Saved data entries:
====
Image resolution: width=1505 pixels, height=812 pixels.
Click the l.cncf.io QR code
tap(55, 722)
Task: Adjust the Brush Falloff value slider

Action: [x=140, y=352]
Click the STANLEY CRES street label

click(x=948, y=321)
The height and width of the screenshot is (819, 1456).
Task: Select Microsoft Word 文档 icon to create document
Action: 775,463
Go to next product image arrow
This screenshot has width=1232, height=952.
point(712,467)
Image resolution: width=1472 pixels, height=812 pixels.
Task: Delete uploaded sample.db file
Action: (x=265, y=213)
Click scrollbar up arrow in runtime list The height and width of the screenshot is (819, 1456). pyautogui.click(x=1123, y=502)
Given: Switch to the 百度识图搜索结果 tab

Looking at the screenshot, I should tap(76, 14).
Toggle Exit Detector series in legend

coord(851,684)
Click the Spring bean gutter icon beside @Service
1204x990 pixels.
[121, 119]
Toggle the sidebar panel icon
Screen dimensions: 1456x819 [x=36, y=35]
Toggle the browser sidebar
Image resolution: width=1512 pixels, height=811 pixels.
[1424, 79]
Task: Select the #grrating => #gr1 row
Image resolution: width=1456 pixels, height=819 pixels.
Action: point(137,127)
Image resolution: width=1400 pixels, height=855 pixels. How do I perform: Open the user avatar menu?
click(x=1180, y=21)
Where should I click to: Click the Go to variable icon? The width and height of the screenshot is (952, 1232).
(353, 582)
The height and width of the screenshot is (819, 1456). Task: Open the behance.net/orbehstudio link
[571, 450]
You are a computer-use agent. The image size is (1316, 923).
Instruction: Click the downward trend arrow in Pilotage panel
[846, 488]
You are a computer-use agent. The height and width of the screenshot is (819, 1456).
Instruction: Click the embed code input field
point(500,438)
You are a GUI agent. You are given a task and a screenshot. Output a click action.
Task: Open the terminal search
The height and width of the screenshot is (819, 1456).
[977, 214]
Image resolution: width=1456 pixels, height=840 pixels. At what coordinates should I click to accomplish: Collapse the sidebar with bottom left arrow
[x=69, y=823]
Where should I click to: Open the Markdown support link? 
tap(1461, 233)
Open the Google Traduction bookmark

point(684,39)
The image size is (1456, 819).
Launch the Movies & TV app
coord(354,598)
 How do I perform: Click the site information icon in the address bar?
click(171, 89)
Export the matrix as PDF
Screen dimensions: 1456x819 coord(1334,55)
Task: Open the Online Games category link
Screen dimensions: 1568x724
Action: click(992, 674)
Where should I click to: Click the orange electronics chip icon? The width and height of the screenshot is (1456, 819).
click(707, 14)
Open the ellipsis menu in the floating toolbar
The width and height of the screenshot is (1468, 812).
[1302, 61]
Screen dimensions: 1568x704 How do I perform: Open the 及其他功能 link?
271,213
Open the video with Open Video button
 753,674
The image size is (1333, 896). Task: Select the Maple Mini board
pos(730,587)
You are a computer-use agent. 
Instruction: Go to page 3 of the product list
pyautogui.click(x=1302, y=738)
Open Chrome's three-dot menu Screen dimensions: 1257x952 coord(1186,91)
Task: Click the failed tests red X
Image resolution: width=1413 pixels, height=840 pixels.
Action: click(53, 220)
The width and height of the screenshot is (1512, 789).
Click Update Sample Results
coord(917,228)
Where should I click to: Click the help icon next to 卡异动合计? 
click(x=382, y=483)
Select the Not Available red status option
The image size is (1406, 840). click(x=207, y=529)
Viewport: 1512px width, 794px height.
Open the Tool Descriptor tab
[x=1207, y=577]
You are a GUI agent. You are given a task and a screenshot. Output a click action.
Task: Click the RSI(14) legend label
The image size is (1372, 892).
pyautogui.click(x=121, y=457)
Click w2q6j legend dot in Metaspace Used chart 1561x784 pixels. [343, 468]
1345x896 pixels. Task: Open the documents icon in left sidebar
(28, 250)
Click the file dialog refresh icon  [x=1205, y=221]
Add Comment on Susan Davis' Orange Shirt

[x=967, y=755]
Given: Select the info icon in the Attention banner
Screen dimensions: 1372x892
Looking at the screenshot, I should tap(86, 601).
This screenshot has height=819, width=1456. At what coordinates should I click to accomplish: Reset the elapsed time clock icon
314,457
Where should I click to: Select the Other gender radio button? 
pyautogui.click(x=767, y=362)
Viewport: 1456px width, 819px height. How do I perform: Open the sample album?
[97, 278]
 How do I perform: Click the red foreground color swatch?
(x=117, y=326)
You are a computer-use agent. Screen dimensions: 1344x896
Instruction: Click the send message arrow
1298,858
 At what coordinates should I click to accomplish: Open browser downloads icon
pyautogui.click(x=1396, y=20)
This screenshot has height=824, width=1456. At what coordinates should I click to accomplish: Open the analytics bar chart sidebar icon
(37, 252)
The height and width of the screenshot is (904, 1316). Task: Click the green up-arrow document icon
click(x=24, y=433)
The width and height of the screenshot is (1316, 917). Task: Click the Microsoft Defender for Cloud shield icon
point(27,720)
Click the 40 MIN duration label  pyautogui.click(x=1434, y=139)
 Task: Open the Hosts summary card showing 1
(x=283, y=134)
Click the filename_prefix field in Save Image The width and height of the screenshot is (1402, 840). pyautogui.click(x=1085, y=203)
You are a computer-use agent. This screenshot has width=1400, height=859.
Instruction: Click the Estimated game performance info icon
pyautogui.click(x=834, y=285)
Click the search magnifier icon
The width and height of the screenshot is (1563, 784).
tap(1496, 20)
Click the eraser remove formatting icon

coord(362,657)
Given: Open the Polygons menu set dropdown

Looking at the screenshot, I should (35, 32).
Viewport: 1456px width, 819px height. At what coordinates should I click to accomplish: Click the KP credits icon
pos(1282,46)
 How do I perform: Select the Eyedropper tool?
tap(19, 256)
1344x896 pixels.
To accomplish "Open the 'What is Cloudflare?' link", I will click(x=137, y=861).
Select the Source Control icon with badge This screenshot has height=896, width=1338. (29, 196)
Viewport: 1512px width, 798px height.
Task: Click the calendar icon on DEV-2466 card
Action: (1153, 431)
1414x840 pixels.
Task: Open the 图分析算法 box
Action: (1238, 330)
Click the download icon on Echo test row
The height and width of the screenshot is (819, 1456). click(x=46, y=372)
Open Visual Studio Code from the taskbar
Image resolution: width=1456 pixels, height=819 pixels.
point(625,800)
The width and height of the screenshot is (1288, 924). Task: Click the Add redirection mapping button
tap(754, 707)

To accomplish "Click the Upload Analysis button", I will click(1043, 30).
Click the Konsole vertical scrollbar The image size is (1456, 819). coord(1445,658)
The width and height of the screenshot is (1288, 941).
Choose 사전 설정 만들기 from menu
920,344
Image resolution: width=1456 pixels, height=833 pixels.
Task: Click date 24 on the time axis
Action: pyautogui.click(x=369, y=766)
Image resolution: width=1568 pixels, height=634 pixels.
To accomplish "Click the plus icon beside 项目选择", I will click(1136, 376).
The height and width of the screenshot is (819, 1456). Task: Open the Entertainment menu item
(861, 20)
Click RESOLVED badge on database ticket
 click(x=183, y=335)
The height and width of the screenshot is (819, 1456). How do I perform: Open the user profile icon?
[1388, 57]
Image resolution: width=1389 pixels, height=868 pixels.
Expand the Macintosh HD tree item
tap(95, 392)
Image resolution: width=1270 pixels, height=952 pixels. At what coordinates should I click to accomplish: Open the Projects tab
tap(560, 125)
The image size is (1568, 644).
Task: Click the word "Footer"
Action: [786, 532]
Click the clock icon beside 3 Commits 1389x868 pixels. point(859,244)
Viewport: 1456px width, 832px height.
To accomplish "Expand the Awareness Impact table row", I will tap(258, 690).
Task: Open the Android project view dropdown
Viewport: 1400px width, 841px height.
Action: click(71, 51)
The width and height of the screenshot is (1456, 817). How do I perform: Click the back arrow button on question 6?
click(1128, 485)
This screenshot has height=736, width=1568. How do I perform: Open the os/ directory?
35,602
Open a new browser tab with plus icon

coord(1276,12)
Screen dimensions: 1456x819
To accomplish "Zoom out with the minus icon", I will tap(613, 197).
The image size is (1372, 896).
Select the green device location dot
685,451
====
Problem requirements: Please reproduce, exactly as they appear above, the lines from the line containing "1345x896 pixels. Task: Open" up to and including the line containing "You are a computer-use agent. This".

Response area:
1345x896 pixels. Task: Open the documents icon in left sidebar
(28, 250)
Click the file dialog refresh icon  [x=1205, y=221]
Add Comment on Susan Davis' Orange Shirt

[x=967, y=755]
Given: Select the info icon in the Attention banner
Screen dimensions: 1372x892
Looking at the screenshot, I should tap(86, 601).
This screenshot has height=819, width=1456. At what coordinates should I click to accomplish: Reset the elapsed time clock icon
314,457
Where should I click to: Select the Other gender radio button? 
pyautogui.click(x=767, y=362)
Viewport: 1456px width, 819px height. How do I perform: Open the sample album?
[97, 278]
 How do I perform: Click the red foreground color swatch?
(x=117, y=326)
You are a computer-use agent. Screen dimensions: 1344x896
Instruction: Click the send message arrow
1298,858
 At what coordinates should I click to accomplish: Open browser downloads icon
pyautogui.click(x=1396, y=20)
This screenshot has height=824, width=1456. At what coordinates should I click to accomplish: Open the analytics bar chart sidebar icon
(37, 252)
The height and width of the screenshot is (904, 1316). Task: Click the green up-arrow document icon
click(x=24, y=433)
The width and height of the screenshot is (1316, 917). Task: Click the Microsoft Defender for Cloud shield icon
point(27,720)
Click the 40 MIN duration label  pyautogui.click(x=1434, y=139)
 Task: Open the Hosts summary card showing 1
(x=283, y=134)
Click the filename_prefix field in Save Image The width and height of the screenshot is (1402, 840). pyautogui.click(x=1085, y=203)
You are a computer-use agent. This screenshot has width=1400, height=859.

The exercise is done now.